Search the listing for "click" and copy every line where it appears.

- Opening Delimiter -

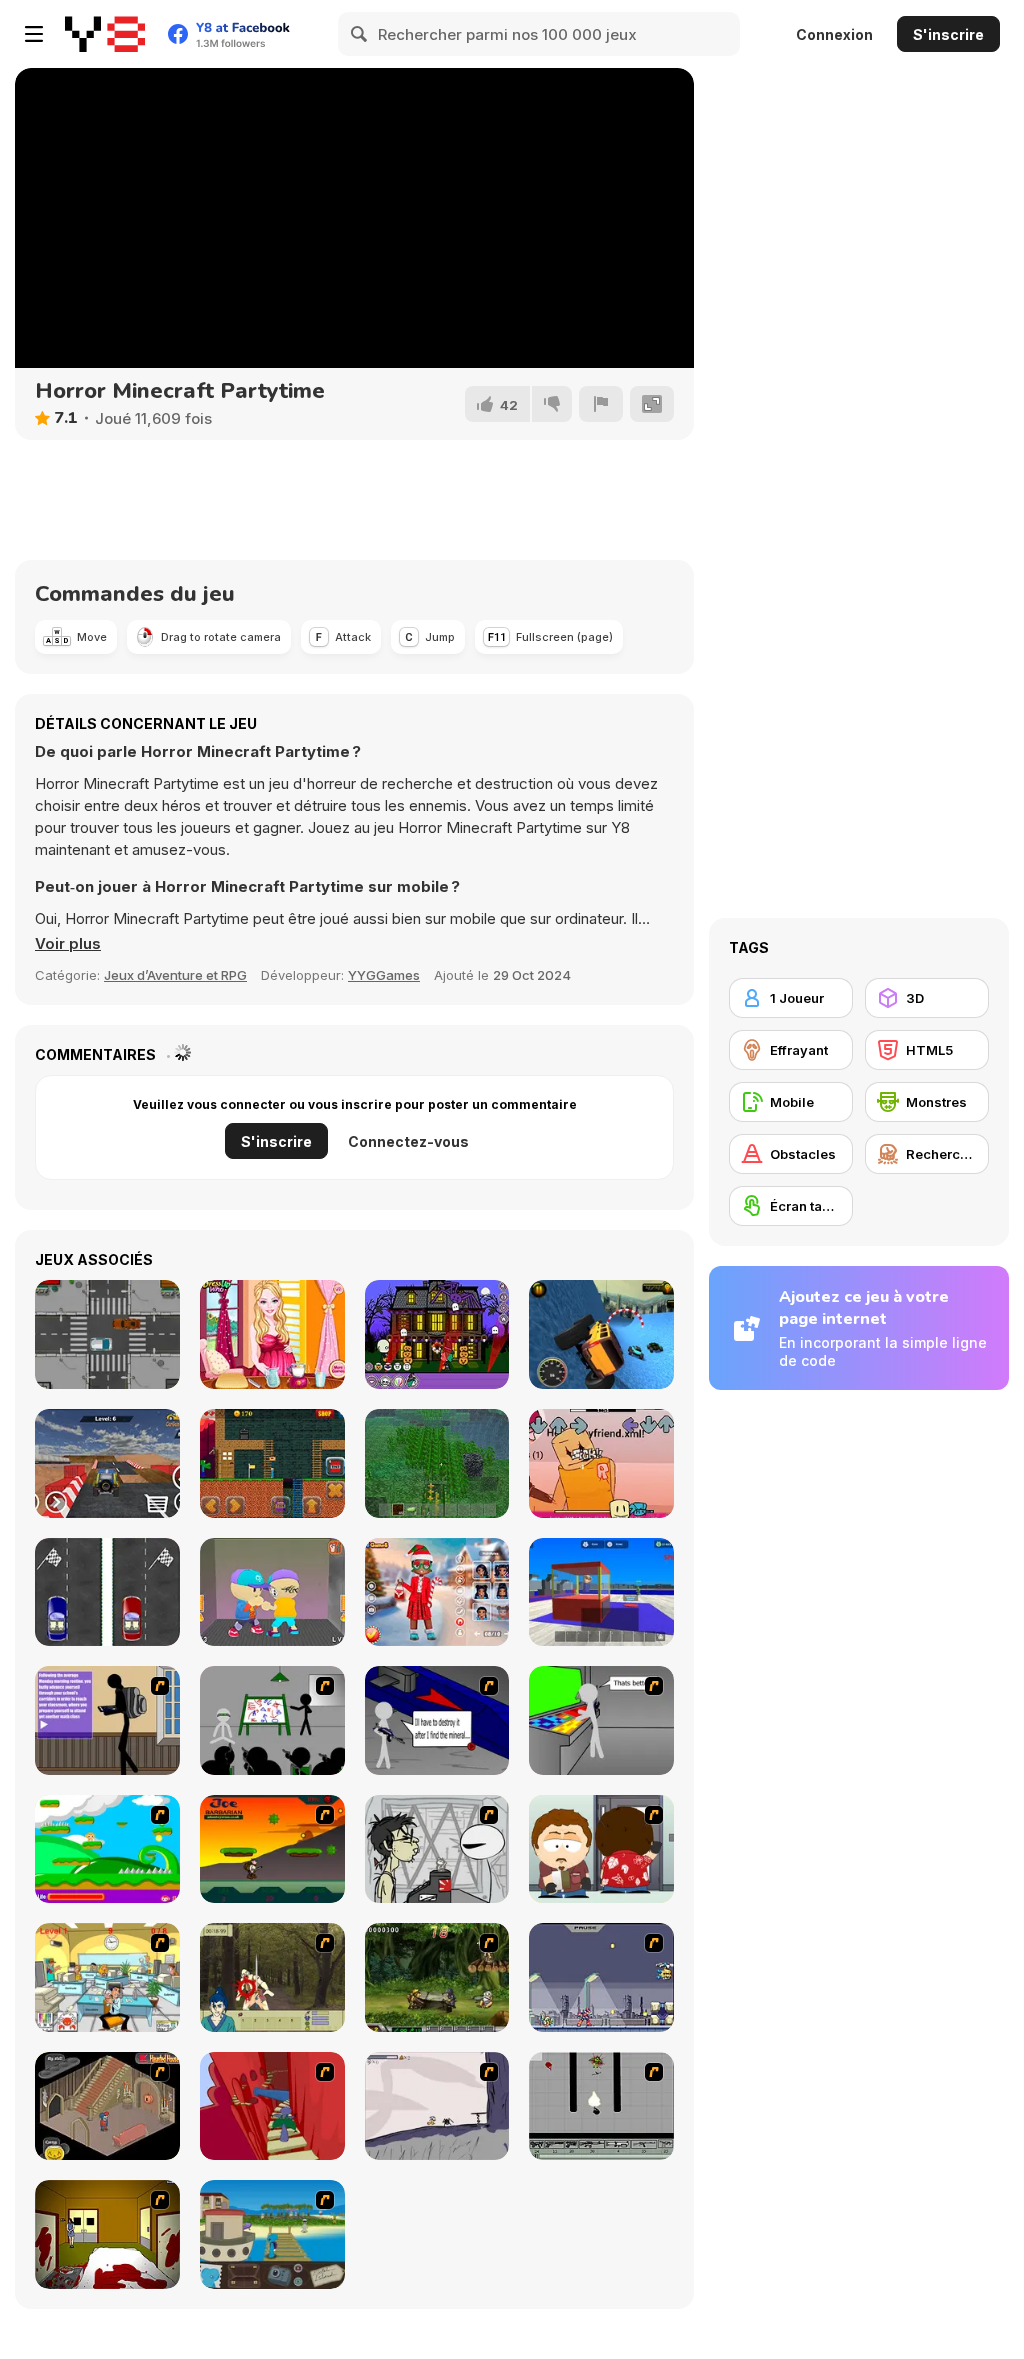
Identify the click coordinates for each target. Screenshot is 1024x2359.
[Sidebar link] (34, 34)
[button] (68, 944)
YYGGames (384, 975)
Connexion (834, 34)
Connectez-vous (408, 1141)
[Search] (360, 34)
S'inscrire (948, 34)
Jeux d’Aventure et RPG (175, 975)
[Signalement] (601, 404)
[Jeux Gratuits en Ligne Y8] (105, 34)
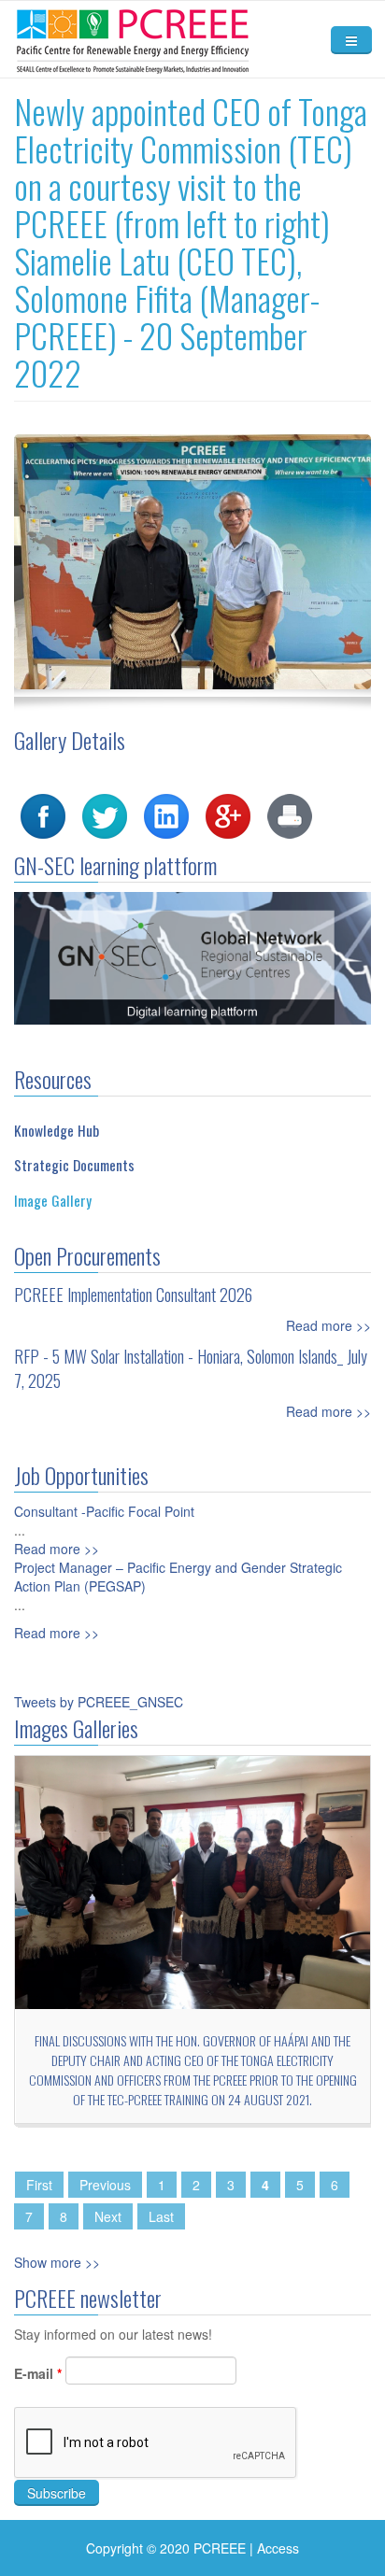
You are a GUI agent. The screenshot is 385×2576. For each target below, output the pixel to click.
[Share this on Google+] (228, 814)
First (39, 2184)
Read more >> (328, 1325)
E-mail (38, 2373)
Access (278, 2548)
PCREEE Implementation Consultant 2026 (133, 1294)
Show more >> (57, 2262)
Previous (105, 2184)
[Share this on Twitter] (104, 814)
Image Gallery (53, 1200)
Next (107, 2216)
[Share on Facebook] (43, 814)
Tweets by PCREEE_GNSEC (98, 1701)
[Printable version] (289, 814)
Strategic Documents (74, 1164)
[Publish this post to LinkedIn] (166, 814)
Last (161, 2216)
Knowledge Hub (56, 1130)
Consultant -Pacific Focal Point (104, 1511)
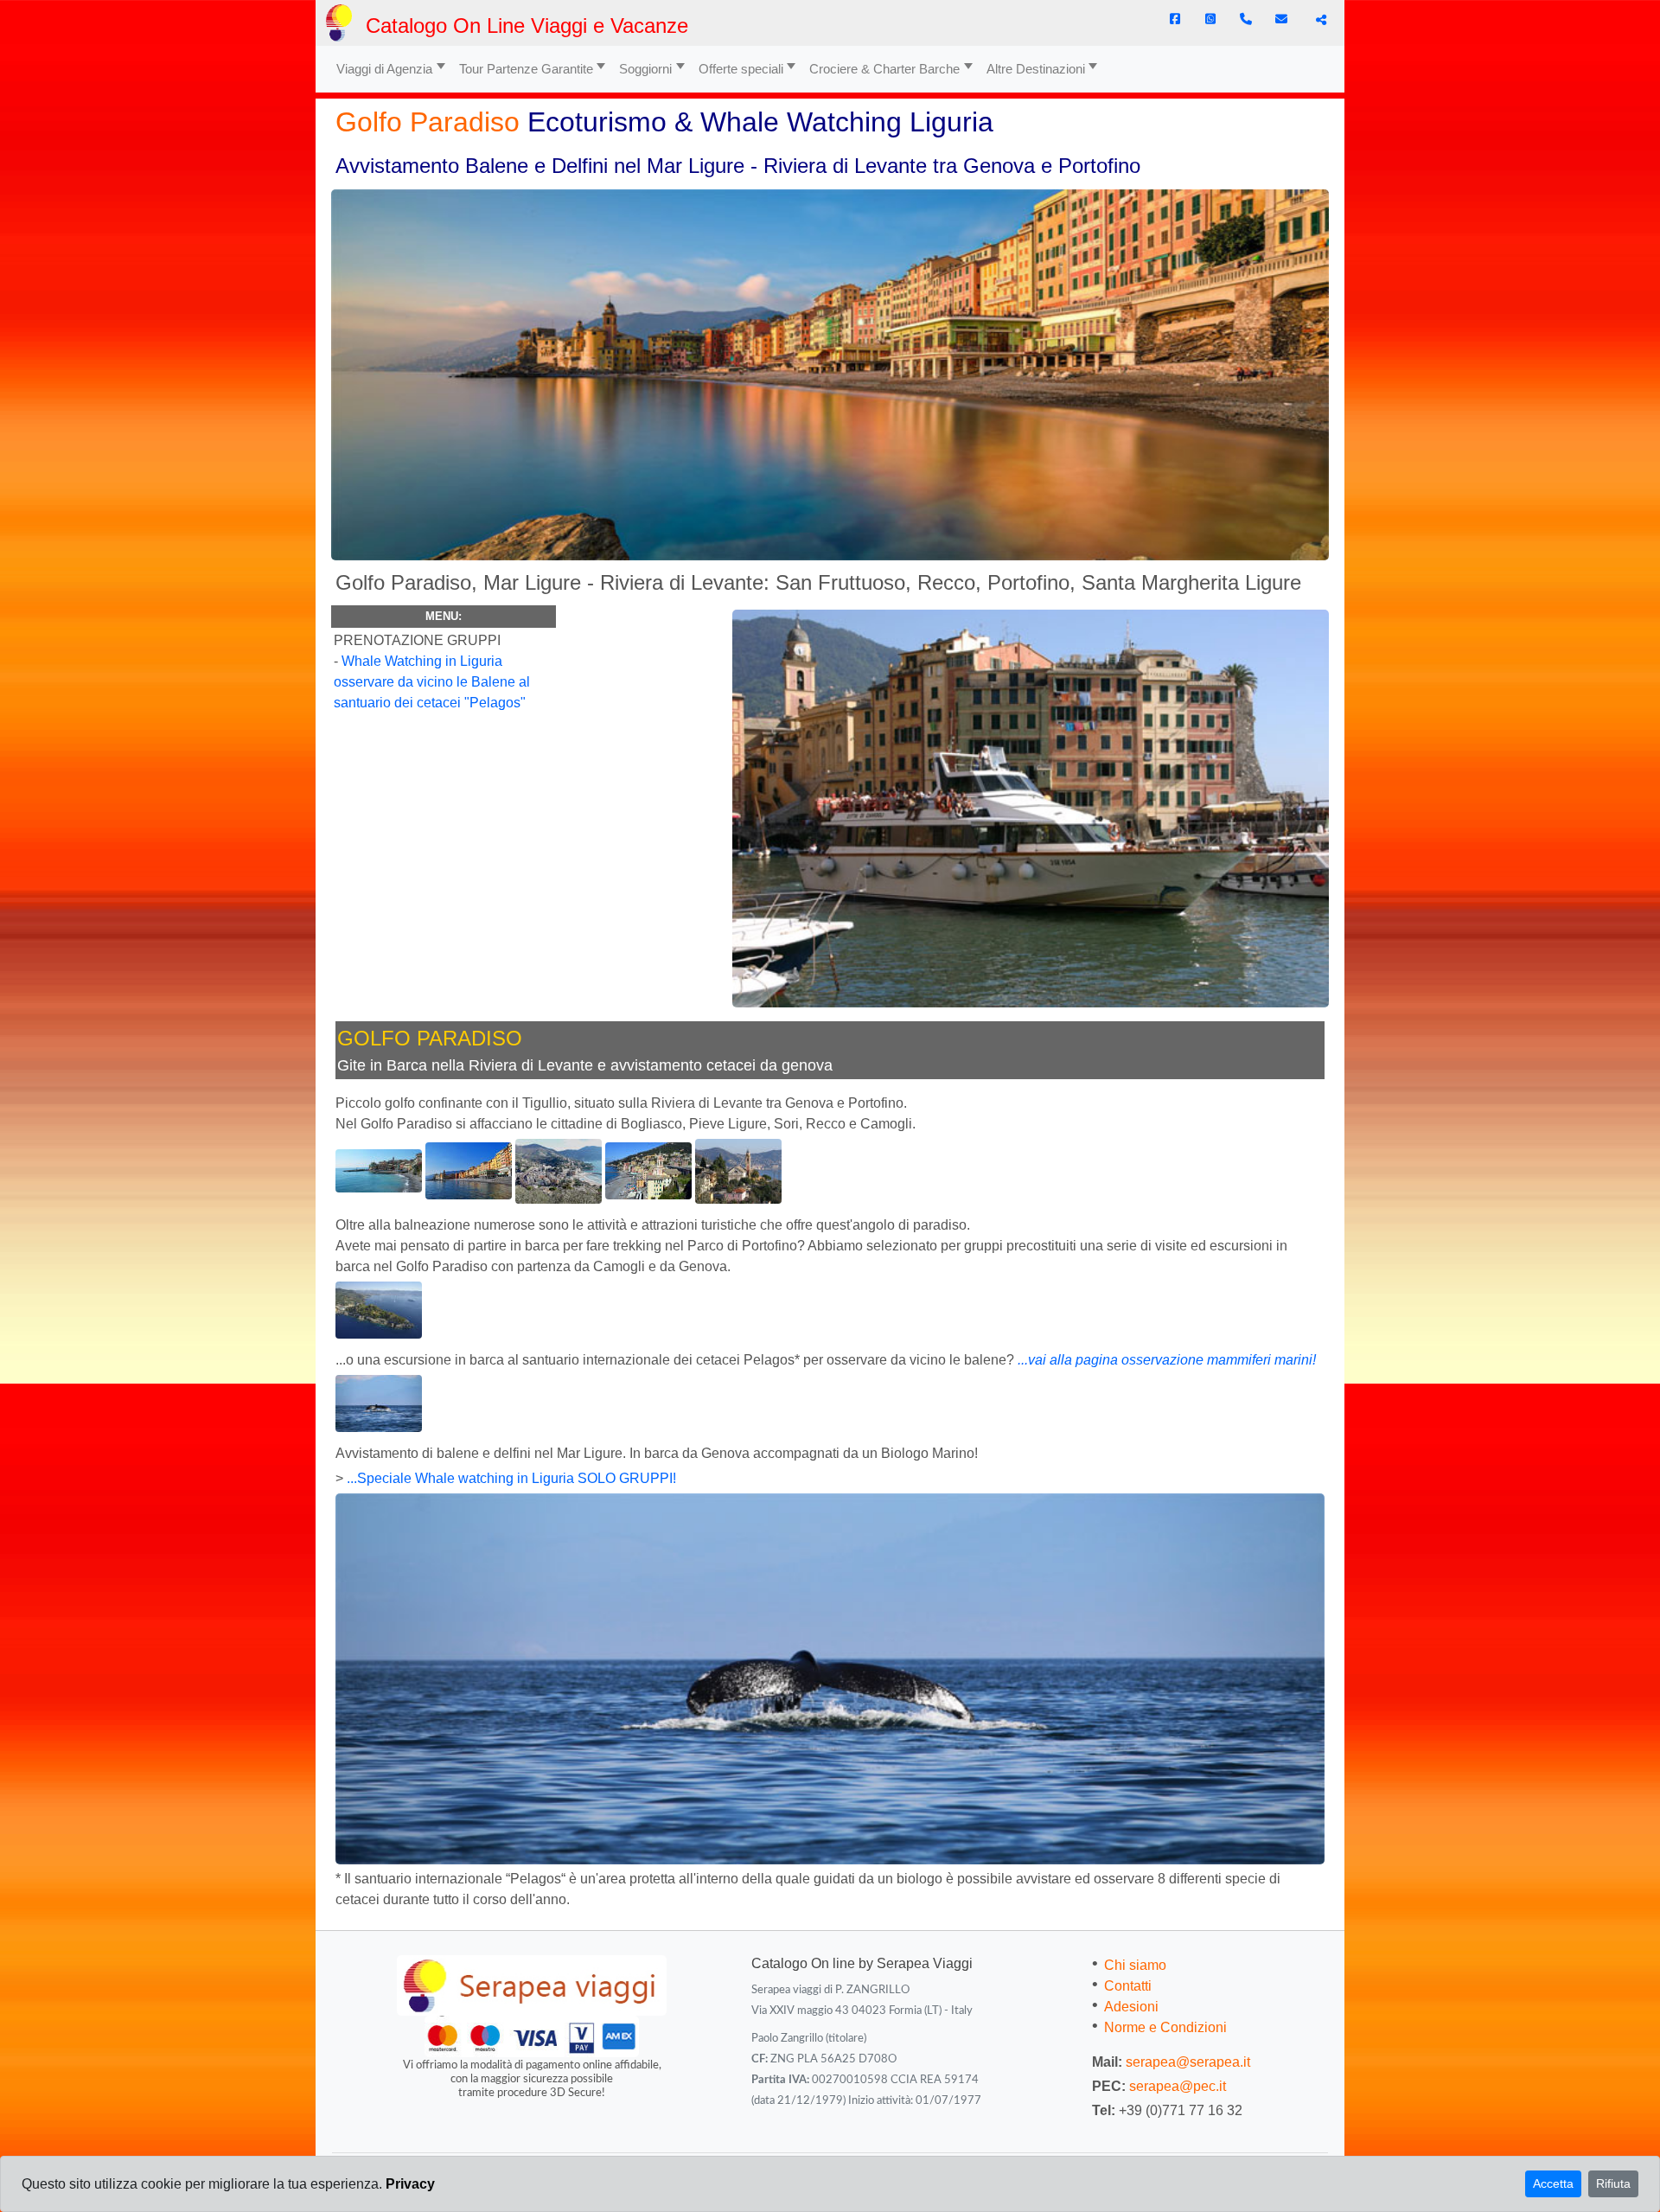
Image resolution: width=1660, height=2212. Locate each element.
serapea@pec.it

- Closing Delimiter -

* **REPLY**:
Identify the click coordinates for each target. Screenshot is 1024x2359.
You are a GUI agent. The screenshot is 385×2576. For each target below, output the pixel to click.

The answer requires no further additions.